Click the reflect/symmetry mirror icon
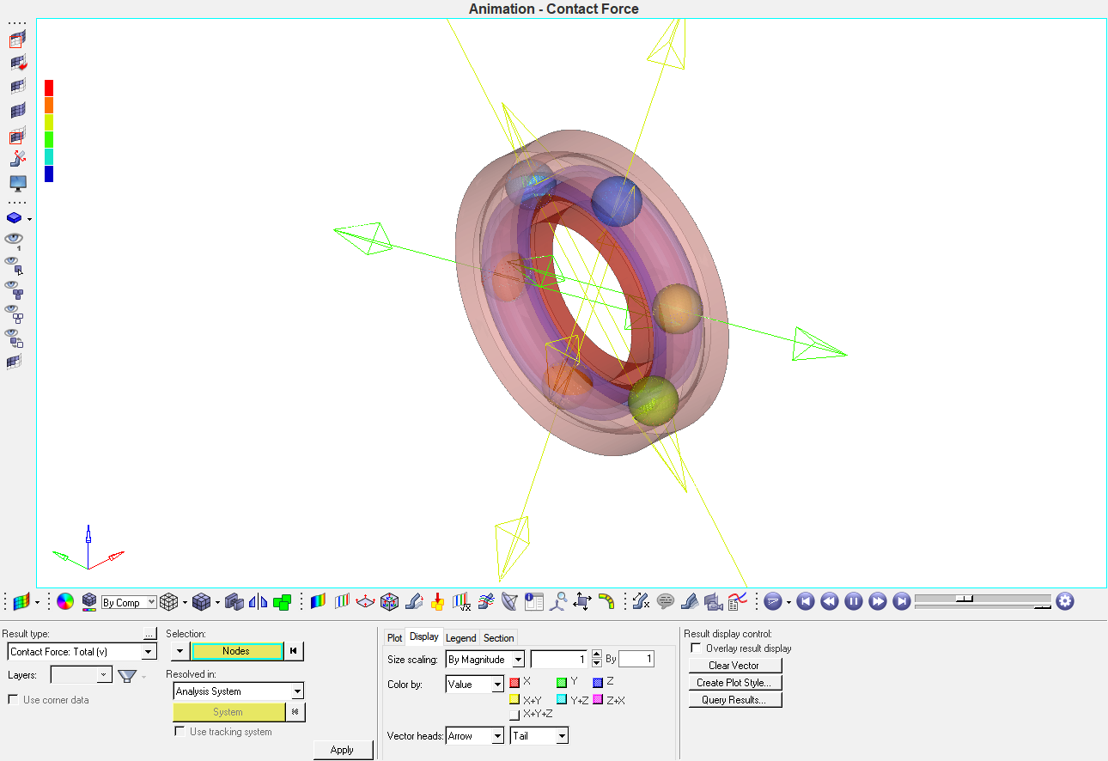[x=258, y=601]
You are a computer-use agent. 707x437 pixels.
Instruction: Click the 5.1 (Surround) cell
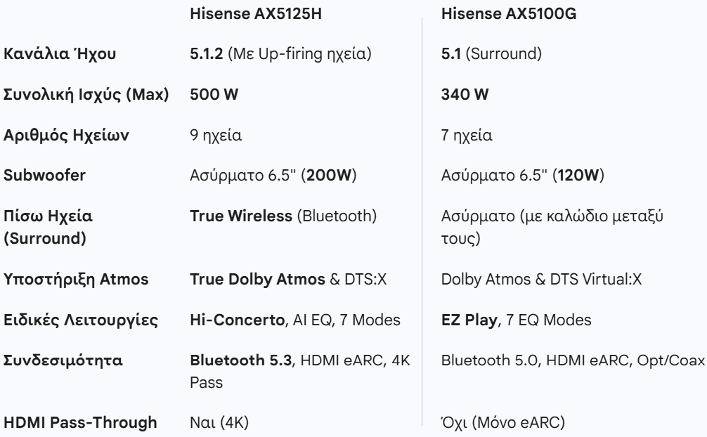click(x=491, y=53)
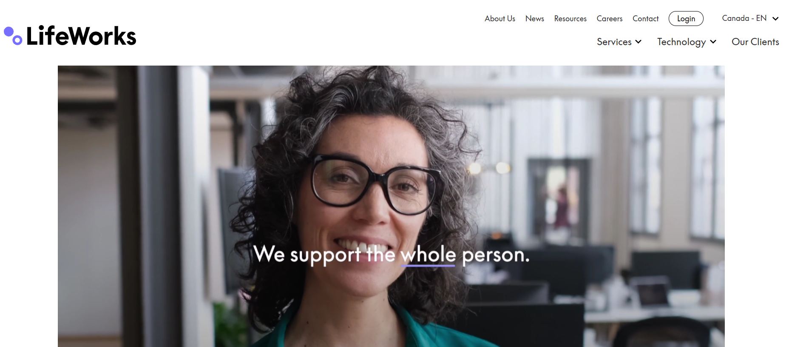
Task: Click the underlined word 'whole' in the headline
Action: pos(428,255)
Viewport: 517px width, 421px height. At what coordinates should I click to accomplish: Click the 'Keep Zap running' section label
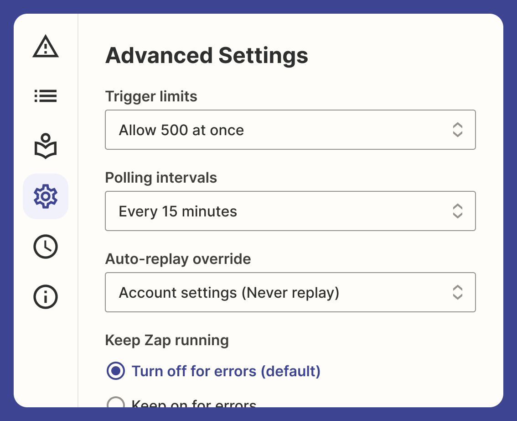pyautogui.click(x=167, y=340)
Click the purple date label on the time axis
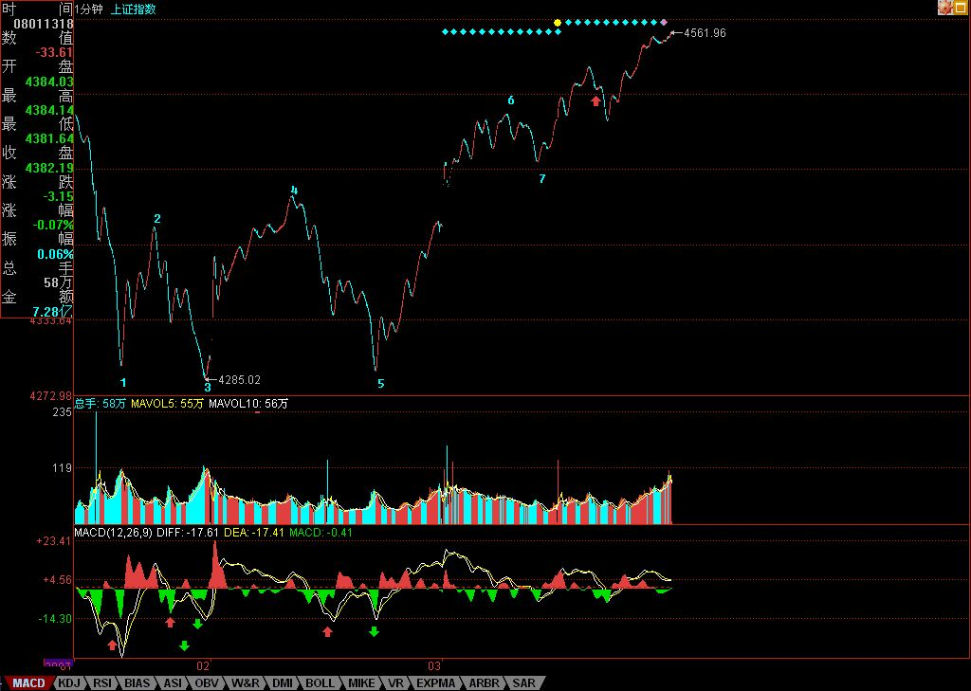The height and width of the screenshot is (691, 971). point(59,664)
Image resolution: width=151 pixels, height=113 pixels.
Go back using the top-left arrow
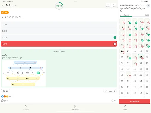[x=3, y=5]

• _Required task_
Render every line of the rows above as a Markdown table with the columns No. and Line, numbering the lines in order and skipping any blank ones. Leave the pictures out.

• _Task response_
| No. | Line |
|---|---|
| 1 | Click the reflect/symmetry mirror icon |
| 2 | [x=258, y=601] |
| 3 | You are a computer-use agent. 707x437 pixels. |
| 4 | Instruction: Click the 5.1 (Surround) cell |
| 5 | click(x=491, y=53) |
| 6 | Task: Click the underlined word 'whole' in the headline |
| 7 | Action: pos(428,255) |
| 8 | Viewport: 517px width, 421px height. At what coordinates should I click to accomplish: Click the 'Keep Zap running' section label |
| 9 | pyautogui.click(x=167, y=340) |
| 10 | Click the purple date label on the time axis |
| 11 | The height and width of the screenshot is (691, 971). point(59,664) |
| 12 | Image resolution: width=151 pixels, height=113 pixels. |
| 13 | Go back using the top-left arrow |
| 14 | [x=3, y=5] |